22CA1594 Peo v Boerner 01-22-2026
COLORADO COURT OF APPEALS
Court of Appeals No. 22CA1594 Adams County District Court No. 20CR3432 Honorable Roberto Ramírez, Judge
The People of the State of Colorado,
Plaintiff-Appellee,
v.
Daniel Michael Boerner,
Defendant-Appellant.
JUDGMENT REVERSED AND CASE REMANDED WITH DIRECTIONS
Division IV Opinion by JUDGE JOHNSON Harris and Schock, JJ., concur
NOT PUBLISHED PURSUANT TO C.A.R. 35(e) Announced January 22, 2026
Philip J. Weiser, Attorney General, Sonia Raichur Russo, Senior Assistant Attorney General, Denver, Colorado, for Plaintiff-Appellee
Megan A. Ring, Colorado State Public Defender, Jason C. Middleton, Deputy State Public Defender, Denver, Colorado, for Defendant-Appellant ¶1 Defendant, Daniel Michael Boerner (Boerner), appeals the
judgment of conviction entered on a jury verdict finding him guilty
of two counts of sexual assault on a child as to his daughter, L.B.
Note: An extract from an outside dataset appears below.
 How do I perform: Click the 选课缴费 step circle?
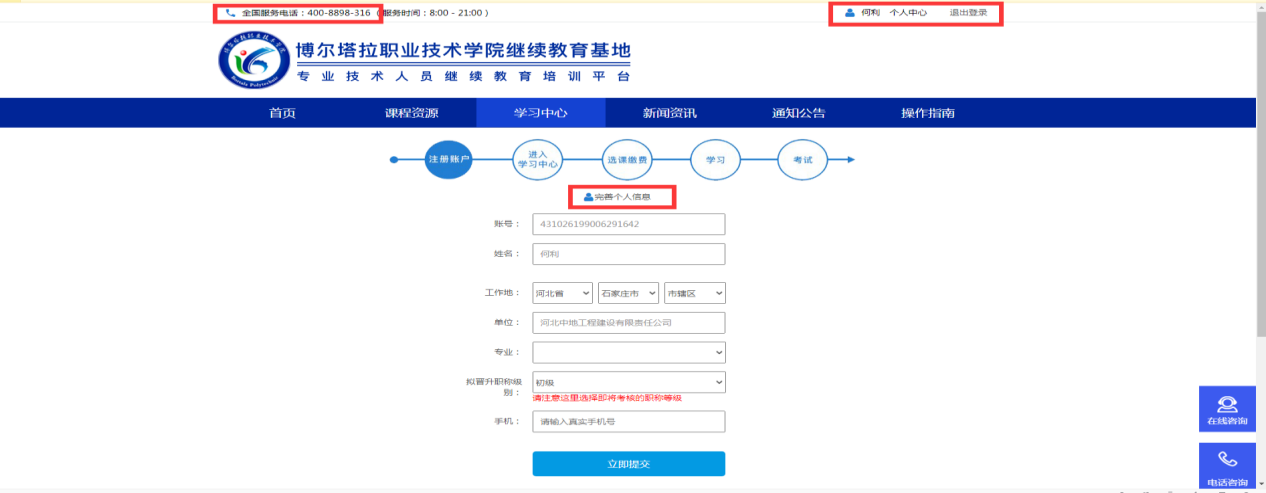[x=627, y=159]
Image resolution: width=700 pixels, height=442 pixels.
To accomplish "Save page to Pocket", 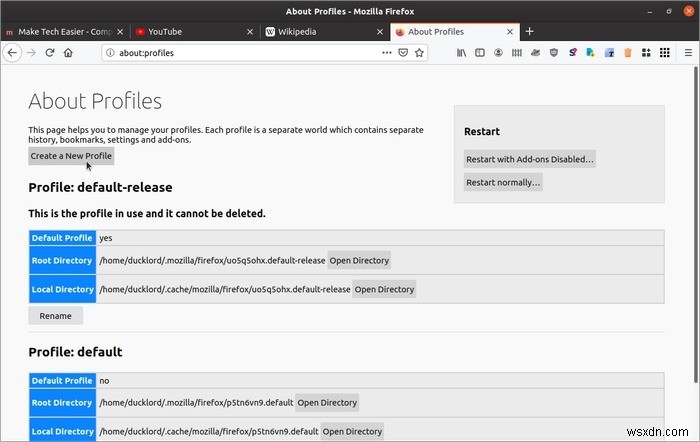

(daughter), and as to a family friend, I.L. (family friend); two counts
of sexual assault on a child — position of trust as to the daughter
and family friend; and one count of aggravated incest. The jury also
made a special finding that the sexual assault on a child as to the
family friend was part of a pattern of abuse. Boerner alleges that
the district court erred by (1) allowing the jury unfettered access to
the victims’ forensic interviews during deliberations; (2) allowing the
prosecutor to engage in misconduct; and (3) admitting improper
testimony related to the detective’s “screening” of cases, Boerner’s
arrest warrant, and references to department of human services
cases. He also contends that there was insufficient evidence to
support the convictions related to the daughter and raises a claim
of cumulative error.
¶2 We agree that the court erred by allowing the prosecutor to
engage in misconduct and that the error was obvious and
substantial, warranting reversal. We conclude, however, that there
was sufficient evidence as to the convictions relating to the
1 daughter, so Boerner can be retried on those counts. Therefore, we
reverse and remand for a new trial. In light of our disposition, we
do not address Boerner’s other contentions because they are not
likely to arise on remand in the same manner.
I. Background
¶3 The prosecutor presented the following evidence upon which
the jury found Boerner guilty.
¶4 The family friend, who was ten years old at the time, and her
family attended a gathering at the house where Boerner and his
family lived. The family friend was friends with Boerner’s daughter,
who was also ten years old at the time. The family friend thought of
Boerner as an uncle or a “second dad.” At one point, while the
family friend and the daughter were in the hot tub at the residence,
the family friend’s bathing suit bottom “started to come undone,”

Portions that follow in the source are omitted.